[GIVEN DATA]

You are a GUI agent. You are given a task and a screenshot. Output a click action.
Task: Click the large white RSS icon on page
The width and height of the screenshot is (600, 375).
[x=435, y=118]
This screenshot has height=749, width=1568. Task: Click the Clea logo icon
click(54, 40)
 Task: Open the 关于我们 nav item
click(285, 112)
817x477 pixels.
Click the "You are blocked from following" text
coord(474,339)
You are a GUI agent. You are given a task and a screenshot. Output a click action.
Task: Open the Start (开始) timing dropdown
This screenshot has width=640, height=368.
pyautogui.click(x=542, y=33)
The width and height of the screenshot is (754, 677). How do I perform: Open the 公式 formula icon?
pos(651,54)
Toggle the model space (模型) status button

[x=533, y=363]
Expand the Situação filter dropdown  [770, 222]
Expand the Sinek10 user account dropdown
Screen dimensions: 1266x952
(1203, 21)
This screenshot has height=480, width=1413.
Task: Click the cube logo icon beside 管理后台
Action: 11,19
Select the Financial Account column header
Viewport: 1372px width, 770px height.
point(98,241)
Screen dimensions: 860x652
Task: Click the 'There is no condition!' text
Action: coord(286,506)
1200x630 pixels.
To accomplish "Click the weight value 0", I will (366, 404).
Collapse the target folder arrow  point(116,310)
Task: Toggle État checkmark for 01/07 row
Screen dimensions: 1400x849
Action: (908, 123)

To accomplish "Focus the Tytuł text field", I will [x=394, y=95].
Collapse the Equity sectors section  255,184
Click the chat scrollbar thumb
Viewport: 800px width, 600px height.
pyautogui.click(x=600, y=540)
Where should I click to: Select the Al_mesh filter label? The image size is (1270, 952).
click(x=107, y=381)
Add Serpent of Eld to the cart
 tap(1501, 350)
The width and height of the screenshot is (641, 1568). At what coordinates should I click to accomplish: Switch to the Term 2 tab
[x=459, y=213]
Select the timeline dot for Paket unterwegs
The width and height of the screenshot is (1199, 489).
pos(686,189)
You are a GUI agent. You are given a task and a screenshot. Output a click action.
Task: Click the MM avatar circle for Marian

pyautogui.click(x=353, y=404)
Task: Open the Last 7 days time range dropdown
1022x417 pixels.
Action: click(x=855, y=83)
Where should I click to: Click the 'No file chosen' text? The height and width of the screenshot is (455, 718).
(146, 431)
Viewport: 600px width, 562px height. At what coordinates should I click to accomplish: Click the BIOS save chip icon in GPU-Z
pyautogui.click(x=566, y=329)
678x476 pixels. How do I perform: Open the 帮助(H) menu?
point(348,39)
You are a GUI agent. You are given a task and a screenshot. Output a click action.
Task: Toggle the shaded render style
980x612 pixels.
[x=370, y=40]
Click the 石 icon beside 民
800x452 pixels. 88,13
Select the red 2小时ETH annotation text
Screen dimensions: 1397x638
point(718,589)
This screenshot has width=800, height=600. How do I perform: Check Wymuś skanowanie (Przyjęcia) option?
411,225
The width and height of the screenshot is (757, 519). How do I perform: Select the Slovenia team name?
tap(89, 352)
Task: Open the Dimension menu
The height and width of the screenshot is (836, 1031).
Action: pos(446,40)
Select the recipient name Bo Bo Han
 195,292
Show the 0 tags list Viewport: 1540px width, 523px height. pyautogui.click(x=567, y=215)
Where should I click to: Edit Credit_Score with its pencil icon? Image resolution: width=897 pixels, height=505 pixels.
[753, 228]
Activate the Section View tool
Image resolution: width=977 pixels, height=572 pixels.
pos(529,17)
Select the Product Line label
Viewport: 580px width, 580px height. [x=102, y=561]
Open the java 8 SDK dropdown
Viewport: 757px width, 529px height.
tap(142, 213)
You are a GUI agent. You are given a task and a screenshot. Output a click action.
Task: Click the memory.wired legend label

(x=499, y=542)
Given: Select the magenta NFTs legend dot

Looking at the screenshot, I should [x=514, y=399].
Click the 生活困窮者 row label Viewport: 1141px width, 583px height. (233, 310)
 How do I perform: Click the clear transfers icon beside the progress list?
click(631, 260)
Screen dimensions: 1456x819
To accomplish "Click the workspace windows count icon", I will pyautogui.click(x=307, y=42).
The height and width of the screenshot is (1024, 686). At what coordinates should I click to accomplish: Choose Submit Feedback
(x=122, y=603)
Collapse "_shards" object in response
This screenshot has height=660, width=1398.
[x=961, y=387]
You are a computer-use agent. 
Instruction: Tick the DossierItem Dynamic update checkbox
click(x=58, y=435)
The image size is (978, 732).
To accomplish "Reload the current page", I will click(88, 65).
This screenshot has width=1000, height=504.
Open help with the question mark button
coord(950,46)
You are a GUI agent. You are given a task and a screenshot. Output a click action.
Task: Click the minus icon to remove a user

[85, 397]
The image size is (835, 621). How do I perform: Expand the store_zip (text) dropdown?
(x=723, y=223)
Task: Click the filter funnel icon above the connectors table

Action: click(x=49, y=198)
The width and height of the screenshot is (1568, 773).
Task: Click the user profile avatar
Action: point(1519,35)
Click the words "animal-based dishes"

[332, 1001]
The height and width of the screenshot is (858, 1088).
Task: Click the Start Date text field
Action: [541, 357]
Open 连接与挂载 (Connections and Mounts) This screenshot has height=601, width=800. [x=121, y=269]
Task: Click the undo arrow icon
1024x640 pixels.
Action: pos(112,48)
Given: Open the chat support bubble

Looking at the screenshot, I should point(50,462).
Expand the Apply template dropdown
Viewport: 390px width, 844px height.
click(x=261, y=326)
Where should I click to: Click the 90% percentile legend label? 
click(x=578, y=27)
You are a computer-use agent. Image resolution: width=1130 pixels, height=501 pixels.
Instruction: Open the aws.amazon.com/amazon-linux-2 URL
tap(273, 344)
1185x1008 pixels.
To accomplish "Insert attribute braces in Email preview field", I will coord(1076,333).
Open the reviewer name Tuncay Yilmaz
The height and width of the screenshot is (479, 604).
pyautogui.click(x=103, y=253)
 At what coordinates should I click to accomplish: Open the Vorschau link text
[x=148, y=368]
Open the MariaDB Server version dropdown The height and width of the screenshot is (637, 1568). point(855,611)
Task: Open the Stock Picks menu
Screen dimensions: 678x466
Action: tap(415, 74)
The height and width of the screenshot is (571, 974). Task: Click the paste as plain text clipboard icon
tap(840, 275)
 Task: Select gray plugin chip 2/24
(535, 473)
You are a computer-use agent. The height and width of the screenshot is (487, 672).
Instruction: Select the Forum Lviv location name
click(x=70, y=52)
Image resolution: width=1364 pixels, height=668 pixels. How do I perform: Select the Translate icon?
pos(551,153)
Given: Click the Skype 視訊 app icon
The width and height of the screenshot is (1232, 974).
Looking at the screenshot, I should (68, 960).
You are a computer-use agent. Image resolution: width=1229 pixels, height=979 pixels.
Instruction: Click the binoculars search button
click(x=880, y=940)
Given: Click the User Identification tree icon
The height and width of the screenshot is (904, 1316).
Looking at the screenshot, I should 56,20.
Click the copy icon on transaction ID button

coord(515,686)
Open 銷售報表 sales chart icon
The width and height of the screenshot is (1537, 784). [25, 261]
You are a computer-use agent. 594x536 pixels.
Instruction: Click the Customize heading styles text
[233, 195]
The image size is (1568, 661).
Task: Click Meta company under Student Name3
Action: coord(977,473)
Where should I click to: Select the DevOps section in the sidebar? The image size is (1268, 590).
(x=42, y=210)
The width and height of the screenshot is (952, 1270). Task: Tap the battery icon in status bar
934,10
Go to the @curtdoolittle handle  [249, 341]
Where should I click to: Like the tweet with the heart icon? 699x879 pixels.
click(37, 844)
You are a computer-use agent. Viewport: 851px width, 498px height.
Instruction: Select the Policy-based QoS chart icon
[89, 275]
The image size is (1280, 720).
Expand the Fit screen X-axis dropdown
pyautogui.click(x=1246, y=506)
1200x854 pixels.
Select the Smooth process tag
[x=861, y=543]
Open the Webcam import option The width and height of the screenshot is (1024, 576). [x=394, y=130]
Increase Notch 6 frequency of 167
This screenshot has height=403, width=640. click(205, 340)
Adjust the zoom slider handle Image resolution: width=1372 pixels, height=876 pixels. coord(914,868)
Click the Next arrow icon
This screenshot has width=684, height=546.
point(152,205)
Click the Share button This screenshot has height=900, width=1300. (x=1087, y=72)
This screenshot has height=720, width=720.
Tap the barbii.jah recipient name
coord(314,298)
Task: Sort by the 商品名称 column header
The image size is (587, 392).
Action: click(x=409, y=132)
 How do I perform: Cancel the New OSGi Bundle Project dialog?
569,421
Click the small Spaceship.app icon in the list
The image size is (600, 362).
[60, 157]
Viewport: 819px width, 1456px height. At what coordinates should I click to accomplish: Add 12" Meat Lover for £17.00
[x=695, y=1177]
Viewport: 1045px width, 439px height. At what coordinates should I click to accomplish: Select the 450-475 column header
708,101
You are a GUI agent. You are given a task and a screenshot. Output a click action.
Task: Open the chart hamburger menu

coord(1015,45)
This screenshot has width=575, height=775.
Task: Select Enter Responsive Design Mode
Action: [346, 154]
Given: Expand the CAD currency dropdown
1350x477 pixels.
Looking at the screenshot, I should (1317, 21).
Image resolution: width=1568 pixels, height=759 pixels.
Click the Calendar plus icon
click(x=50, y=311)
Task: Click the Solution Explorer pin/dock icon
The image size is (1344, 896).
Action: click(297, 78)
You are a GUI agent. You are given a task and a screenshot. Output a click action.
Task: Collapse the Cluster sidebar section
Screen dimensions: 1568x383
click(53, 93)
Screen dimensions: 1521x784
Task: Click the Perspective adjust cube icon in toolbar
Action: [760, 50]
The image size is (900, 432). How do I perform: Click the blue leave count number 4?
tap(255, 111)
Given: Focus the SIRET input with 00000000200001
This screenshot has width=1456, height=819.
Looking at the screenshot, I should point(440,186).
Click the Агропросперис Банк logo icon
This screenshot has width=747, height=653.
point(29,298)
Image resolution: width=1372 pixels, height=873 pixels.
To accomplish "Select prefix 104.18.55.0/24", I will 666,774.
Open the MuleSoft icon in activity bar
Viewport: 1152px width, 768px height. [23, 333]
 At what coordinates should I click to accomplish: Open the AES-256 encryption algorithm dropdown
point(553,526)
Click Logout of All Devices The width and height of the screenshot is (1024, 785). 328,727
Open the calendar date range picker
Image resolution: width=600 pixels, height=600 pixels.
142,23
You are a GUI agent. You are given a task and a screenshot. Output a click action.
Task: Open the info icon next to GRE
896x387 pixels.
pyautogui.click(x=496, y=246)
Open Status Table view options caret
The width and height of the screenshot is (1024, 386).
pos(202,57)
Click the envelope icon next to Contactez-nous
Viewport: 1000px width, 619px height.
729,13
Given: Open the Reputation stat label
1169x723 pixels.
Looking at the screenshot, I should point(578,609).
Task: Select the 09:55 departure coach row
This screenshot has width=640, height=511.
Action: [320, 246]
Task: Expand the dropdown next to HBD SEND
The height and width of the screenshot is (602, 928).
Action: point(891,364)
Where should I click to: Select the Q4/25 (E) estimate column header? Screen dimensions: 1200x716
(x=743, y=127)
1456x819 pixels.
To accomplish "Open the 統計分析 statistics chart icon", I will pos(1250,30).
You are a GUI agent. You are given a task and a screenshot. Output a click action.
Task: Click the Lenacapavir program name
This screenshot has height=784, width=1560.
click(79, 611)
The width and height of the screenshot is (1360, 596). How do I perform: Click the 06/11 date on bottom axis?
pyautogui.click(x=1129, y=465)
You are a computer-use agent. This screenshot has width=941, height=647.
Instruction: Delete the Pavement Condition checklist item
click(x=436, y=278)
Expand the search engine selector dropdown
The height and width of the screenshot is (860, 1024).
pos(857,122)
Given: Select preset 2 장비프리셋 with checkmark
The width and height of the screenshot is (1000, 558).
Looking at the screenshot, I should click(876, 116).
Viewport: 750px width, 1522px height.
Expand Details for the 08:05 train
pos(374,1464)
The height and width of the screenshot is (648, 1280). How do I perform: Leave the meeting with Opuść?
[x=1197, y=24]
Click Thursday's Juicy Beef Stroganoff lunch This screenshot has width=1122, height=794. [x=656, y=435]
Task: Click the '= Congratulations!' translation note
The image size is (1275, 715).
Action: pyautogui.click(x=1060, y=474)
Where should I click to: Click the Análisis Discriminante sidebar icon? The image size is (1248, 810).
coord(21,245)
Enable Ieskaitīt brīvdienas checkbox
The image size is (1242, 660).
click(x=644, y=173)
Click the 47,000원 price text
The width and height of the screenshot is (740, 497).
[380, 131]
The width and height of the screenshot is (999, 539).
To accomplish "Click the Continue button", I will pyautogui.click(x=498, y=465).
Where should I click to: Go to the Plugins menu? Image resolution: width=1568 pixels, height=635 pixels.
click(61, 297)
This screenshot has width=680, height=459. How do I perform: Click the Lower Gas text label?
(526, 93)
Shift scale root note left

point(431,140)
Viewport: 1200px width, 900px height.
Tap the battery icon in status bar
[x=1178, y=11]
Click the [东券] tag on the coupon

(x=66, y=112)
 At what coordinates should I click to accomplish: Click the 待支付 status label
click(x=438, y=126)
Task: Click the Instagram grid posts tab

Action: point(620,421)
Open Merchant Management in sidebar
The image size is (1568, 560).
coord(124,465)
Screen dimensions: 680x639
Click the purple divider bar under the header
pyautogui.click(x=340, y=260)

[/GIVEN DATA]

WHAT THE TASK REQUIRES -
Which lines in the data above hold the string "Focus"? Return each of them.

EXPECTED OUTPUT -
To accomplish "Focus the Tytuł text field", I will [x=394, y=95].
Given: Focus the SIRET input with 00000000200001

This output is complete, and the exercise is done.